#### EXERCISE DATA
═══

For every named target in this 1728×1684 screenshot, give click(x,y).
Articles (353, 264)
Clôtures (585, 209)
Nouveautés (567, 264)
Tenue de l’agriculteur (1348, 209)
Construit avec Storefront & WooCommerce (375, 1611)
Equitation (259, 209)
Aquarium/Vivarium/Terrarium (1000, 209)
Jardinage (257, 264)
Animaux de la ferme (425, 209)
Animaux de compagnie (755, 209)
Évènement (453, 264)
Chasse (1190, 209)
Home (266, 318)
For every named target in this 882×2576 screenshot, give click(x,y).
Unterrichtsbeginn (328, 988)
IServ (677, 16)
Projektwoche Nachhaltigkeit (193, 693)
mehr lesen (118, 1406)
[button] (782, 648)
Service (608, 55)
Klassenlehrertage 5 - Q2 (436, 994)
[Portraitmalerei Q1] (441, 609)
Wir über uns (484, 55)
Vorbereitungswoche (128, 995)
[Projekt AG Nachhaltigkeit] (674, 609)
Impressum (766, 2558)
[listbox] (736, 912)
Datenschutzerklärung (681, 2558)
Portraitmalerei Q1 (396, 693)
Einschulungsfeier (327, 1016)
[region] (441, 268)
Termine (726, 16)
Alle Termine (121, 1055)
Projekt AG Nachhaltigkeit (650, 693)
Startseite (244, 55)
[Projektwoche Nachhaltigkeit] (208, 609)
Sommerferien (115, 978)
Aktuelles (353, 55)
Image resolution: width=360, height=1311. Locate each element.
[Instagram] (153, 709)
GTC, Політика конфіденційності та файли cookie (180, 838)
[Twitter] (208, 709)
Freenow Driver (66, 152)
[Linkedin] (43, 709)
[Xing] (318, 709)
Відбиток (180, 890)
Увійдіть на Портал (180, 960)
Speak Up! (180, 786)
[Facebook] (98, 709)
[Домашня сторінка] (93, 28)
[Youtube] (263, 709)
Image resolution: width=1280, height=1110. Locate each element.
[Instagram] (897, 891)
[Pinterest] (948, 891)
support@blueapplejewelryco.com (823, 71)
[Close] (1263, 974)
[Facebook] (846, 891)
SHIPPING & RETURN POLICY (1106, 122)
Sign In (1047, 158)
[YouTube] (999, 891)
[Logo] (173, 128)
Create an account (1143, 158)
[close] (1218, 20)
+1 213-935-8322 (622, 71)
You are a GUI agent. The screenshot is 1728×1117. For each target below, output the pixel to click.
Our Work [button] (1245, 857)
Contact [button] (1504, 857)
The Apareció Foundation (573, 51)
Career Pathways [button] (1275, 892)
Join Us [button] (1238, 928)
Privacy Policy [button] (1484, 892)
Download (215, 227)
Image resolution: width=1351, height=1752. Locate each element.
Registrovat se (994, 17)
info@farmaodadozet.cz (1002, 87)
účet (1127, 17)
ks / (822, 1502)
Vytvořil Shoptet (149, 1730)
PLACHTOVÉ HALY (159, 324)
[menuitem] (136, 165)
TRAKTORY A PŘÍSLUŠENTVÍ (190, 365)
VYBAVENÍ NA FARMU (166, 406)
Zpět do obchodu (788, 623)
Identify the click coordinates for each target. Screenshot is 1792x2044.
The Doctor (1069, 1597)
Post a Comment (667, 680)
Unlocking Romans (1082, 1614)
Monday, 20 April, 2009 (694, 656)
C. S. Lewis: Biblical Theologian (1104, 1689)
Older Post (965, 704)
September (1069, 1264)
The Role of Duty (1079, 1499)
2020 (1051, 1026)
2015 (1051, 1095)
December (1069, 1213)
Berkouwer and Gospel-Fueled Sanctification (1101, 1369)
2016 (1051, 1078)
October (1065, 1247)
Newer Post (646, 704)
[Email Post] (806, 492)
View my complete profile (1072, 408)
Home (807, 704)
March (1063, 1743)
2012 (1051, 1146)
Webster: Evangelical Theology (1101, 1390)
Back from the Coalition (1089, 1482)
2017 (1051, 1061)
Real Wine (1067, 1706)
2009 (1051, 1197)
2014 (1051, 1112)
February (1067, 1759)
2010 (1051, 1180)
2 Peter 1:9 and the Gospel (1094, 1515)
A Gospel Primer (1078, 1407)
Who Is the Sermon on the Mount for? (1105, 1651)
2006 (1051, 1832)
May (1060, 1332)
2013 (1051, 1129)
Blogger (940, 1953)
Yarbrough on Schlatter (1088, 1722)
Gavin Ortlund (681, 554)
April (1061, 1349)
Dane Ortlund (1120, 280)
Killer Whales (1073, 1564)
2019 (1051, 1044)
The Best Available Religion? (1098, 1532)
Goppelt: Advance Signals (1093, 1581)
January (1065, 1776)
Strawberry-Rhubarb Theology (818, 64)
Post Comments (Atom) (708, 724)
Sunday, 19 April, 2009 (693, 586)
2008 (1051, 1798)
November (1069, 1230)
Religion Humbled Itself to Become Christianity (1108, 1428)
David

═══

#### ABOUT THIS EXERCISE
Return the listing. Match it exactly.

#### ANSWER SECTION
For every named target in this 1728×1684 screenshot, give click(x,y).
Articles (353, 264)
Clôtures (585, 209)
Nouveautés (567, 264)
Tenue de l’agriculteur (1348, 209)
Construit avec Storefront & WooCommerce (375, 1611)
Equitation (259, 209)
Aquarium/Vivarium/Terrarium (1000, 209)
Jardinage (257, 264)
Animaux de la ferme (425, 209)
Animaux de compagnie (755, 209)
Évènement (453, 264)
Chasse (1190, 209)
Home (266, 318)
For every named target in this 882×2576 screenshot, give click(x,y).
Unterrichtsbeginn (328, 988)
IServ (677, 16)
Projektwoche Nachhaltigkeit (193, 693)
mehr lesen (118, 1406)
[button] (782, 648)
Service (608, 55)
Klassenlehrertage 5 - Q2 (436, 994)
[Portraitmalerei Q1] (441, 609)
Wir über uns (484, 55)
Vorbereitungswoche (128, 995)
[Projekt AG Nachhaltigkeit] (674, 609)
Impressum (766, 2558)
[listbox] (736, 912)
Datenschutzerklärung (681, 2558)
Portraitmalerei Q1 (396, 693)
Einschulungsfeier (327, 1016)
[region] (441, 268)
Termine (726, 16)
Alle Termine (121, 1055)
Projekt AG Nachhaltigkeit (650, 693)
Startseite (244, 55)
[Projektwoche Nachhaltigkeit] (208, 609)
Sommerferien (115, 978)
Aktuelles (353, 55)
Image resolution: width=360, height=1311. Locate each element.
[Instagram] (153, 709)
GTC, Політика конфіденційності та файли cookie (180, 838)
[Twitter] (208, 709)
Freenow Driver (66, 152)
[Linkedin] (43, 709)
[Xing] (318, 709)
Відбиток (180, 890)
Увійдіть на Портал (180, 960)
Speak Up! (180, 786)
[Facebook] (98, 709)
[Домашня сторінка] (93, 28)
[Youtube] (263, 709)
Image resolution: width=1280, height=1110. Locate each element.
[Instagram] (897, 891)
[Pinterest] (948, 891)
support@blueapplejewelryco.com (823, 71)
[Close] (1263, 974)
[Facebook] (846, 891)
SHIPPING & RETURN POLICY (1106, 122)
Sign In (1047, 158)
[YouTube] (999, 891)
[Logo] (173, 128)
Create an account (1143, 158)
[close] (1218, 20)
+1 213-935-8322 (622, 71)
You are a GUI agent. The screenshot is 1728×1117. For each target below, output the pixel to click.
Our Work [button] (1245, 857)
Contact [button] (1504, 857)
The Apareció Foundation (573, 51)
Career Pathways [button] (1275, 892)
Join Us [button] (1238, 928)
Privacy Policy [button] (1484, 892)
Download (215, 227)
Image resolution: width=1351, height=1752. Locate each element.
Registrovat se (994, 17)
info@farmaodadozet.cz (1002, 87)
účet (1127, 17)
ks / (822, 1502)
Vytvořil Shoptet (149, 1730)
PLACHTOVÉ HALY (159, 324)
[menuitem] (136, 165)
TRAKTORY A PŘÍSLUŠENTVÍ (190, 365)
VYBAVENÍ NA FARMU (166, 406)
Zpět do obchodu (788, 623)
Identify the click coordinates for each target. Screenshot is 1792x2044.
The Doctor (1069, 1597)
Post a Comment (667, 680)
Unlocking Romans (1082, 1614)
Monday, 20 April, 2009 (694, 656)
C. S. Lewis: Biblical Theologian (1104, 1689)
Older Post (965, 704)
September (1069, 1264)
The Role of Duty (1079, 1499)
2020 (1051, 1026)
2015 (1051, 1095)
December (1069, 1213)
Berkouwer and Gospel-Fueled Sanctification (1101, 1369)
2016 (1051, 1078)
October (1065, 1247)
Newer Post (646, 704)
[Email Post] (806, 492)
View my complete profile (1072, 408)
Home (807, 704)
March (1063, 1743)
2012 (1051, 1146)
Webster: Evangelical Theology (1101, 1390)
Back from the Coalition (1089, 1482)
2017 (1051, 1061)
Real Wine (1067, 1706)
2009 (1051, 1197)
2014 (1051, 1112)
February (1067, 1759)
2010 (1051, 1180)
2 Peter 1:9 and the Gospel (1094, 1515)
A Gospel Primer (1078, 1407)
Who Is the Sermon on the Mount for? (1105, 1651)
2006 (1051, 1832)
May (1060, 1332)
2013 (1051, 1129)
Blogger (940, 1953)
Yarbrough on Schlatter (1088, 1722)
Gavin Ortlund (681, 554)
April (1061, 1349)
Dane Ortlund (1120, 280)
Killer Whales (1073, 1564)
2019 (1051, 1044)
The Best Available Religion? (1098, 1532)
Goppelt: Advance Signals (1093, 1581)
January (1065, 1776)
Strawberry-Rhubarb Theology (818, 64)
Post Comments (Atom) (708, 724)
Sunday, 19 April, 2009 (693, 586)
2008 (1051, 1798)
November (1069, 1230)
Religion Humbled Itself to Become Christianity (1108, 1428)
David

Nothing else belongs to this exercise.